After their usual, quite minimal greetings Jill says, “Do you think she could be pregnant? again?” It is unnecessary to identify the “she”; it almost always means Liza. “Miss Large. Honestly, she’ll have to start going to those big-lady stores.”
“She’s not that fat, she can’t be more than a twelve.” Defending Liza always gives Fiona a shot of self-approval. “And Saul loves her like that.”
“Jewish men, honestly. How do you know he loves her all that much? He may have some anorexic nurse hidden in the linen closet.”
They laugh.
“Speaking of anorexia,” Jill takes it up again. “Do you think Sage could have it? People can be too thin, and she’s living proof.”
“I think she just looks tired, she’s always been thin.” She’s no thinner than we are, Fiona does not say.
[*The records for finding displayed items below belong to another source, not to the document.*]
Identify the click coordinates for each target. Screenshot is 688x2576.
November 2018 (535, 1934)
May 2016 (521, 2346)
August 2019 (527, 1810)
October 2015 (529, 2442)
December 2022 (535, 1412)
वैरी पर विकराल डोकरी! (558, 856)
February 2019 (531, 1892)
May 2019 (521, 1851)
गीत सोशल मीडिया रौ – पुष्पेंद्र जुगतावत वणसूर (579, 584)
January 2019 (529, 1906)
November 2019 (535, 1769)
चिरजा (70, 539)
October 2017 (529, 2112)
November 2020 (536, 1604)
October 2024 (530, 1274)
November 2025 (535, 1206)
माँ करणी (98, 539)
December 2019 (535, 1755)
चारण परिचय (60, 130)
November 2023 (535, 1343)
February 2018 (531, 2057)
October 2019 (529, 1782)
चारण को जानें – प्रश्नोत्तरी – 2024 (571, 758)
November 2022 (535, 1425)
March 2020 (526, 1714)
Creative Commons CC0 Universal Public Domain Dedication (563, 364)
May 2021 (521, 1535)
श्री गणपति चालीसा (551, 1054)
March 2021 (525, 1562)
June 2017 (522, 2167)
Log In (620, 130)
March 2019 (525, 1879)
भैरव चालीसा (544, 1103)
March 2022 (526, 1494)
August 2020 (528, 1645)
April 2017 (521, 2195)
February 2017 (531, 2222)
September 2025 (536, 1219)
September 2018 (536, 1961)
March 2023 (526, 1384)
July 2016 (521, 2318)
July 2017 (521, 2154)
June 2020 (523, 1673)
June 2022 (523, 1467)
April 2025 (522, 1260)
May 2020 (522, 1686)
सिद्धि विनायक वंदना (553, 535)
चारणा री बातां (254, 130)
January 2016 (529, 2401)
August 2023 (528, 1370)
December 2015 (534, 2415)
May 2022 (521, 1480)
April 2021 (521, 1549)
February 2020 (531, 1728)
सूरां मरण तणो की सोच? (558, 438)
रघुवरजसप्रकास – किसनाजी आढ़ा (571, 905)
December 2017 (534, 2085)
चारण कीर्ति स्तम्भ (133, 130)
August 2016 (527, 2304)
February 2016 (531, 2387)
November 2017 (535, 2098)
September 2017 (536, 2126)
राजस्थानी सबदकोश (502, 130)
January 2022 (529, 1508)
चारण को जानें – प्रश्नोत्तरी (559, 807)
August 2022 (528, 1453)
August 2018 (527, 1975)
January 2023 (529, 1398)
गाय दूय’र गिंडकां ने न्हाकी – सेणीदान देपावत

“That terrible Noel. She seems to have some sort of fix on very dark men, doesn’t she? Substitutes for a Jewish father?”
“My, we’re being quite racist this morning.”
Jill laughs, and insists, “But she does. I keep reading about her old pal Roland Gallo. Do you think he’ll run for mayor?”
“I doubt it, he’s too sensible.”
“There’s some heavy money on him.”
“Sage could do a Gary Hart number. Come forward as the other woman.”
“I think it’s a little late for that.” Jill sniffs. “He’s got that dumb wife, and God knows who else. Better-looking than Sage, though, I’ll bet.”
>
Fiona is curious as to why Jill so has it in for Sage this morning, when they rarely speak of her at all, but she decides not to ask. Instead she throws out, “I think they’re coming to the restaurant. The Gallos, I mean. He’s not related to Ernest and Julio, is he?”
“It’s never been proven. God, Italian men must be worse than Jewish men. Macho crooks.”
“Honestly, Jill, I’m glad Caroline and Ralph can’t hear you.”
“Me too, those old liberals can be pretty vicious. How’s the weather over there?”
“Fabulous, absolutely gorgeous.”
“Well, it’s pretty good here too. Must be some sort of record.”
“I guess.”
Hanging up a half-minute later, Fiona wonders whatever is eating Jill, why is she so mean about Sage? To Fiona Sage simply seems in many ways an unlucky person. And Jill was down on everyone today. On everything except the weather.
And then Fiona stops thinking about Jill, and begins her own day, which like all her days is to be extremely strenuous. Not as strenuous, though, as when she first began in the restaurant business, when every morning she had to go personally to both the produce market and the flower mart, to get the freshest and best of everything. Now at least other people do all that for her. Still, Fiona works very hard. She does very little but work.
Potrero Hill is actually a cluster of slopes, like most of the hills of San Francisco: Nob, Russian, Telegraph, Pacific Heights, Bernal Heights. And Fiona’s house is on one of the highest hills of Potrero. The lower two floors constitute her restaurant, and the kitchen was built into her basement. Fiona lives up above, in what was once an attic, and is now an elaborate decorator-dream of a penthouse, from which she has views of everywhere: both bridges and most of the rest of the city, its other hills. The Mission District, industrial South-of-Market, plus a great deal of the bay, and Berkeley and Oakland. On especially clear days she can see Mt. Diablo, over in Pleasanton—and out to the Farallon Islands.